--- Data for the task Enclosed Below ---

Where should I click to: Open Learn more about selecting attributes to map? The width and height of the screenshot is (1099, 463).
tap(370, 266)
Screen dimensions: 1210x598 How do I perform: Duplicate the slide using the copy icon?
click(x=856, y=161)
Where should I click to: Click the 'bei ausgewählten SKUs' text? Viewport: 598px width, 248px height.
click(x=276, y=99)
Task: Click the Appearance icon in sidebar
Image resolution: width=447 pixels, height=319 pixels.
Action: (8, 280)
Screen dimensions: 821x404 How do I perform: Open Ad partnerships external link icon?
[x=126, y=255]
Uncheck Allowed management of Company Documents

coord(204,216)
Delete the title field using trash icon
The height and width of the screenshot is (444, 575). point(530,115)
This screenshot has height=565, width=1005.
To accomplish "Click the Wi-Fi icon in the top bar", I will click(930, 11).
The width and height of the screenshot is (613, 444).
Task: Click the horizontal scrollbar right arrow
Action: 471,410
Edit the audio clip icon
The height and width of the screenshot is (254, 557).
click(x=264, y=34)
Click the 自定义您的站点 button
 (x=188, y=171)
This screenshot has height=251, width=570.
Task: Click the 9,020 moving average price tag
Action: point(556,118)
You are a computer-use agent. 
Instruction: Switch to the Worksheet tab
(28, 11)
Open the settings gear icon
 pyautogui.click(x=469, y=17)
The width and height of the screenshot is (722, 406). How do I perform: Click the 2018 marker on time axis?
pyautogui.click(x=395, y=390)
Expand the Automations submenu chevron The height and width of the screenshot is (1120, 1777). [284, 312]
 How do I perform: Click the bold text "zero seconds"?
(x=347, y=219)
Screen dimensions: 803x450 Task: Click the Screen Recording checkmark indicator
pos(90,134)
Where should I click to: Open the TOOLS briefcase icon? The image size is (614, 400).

--- End of Enclosed Data for the task ---

Work required :: Print exactly the stretch of lines beginning with the one that holds "Instruction: Switch to the Worksheet tab" and ending at the last line above.

Exercise output ::
Instruction: Switch to the Worksheet tab
(28, 11)
Open the settings gear icon
 pyautogui.click(x=469, y=17)
The width and height of the screenshot is (722, 406). How do I perform: Click the 2018 marker on time axis?
pyautogui.click(x=395, y=390)
Expand the Automations submenu chevron The height and width of the screenshot is (1120, 1777). [284, 312]
 How do I perform: Click the bold text "zero seconds"?
(x=347, y=219)
Screen dimensions: 803x450 Task: Click the Screen Recording checkmark indicator
pos(90,134)
Where should I click to: Open the TOOLS briefcase icon? The image size is (614, 400).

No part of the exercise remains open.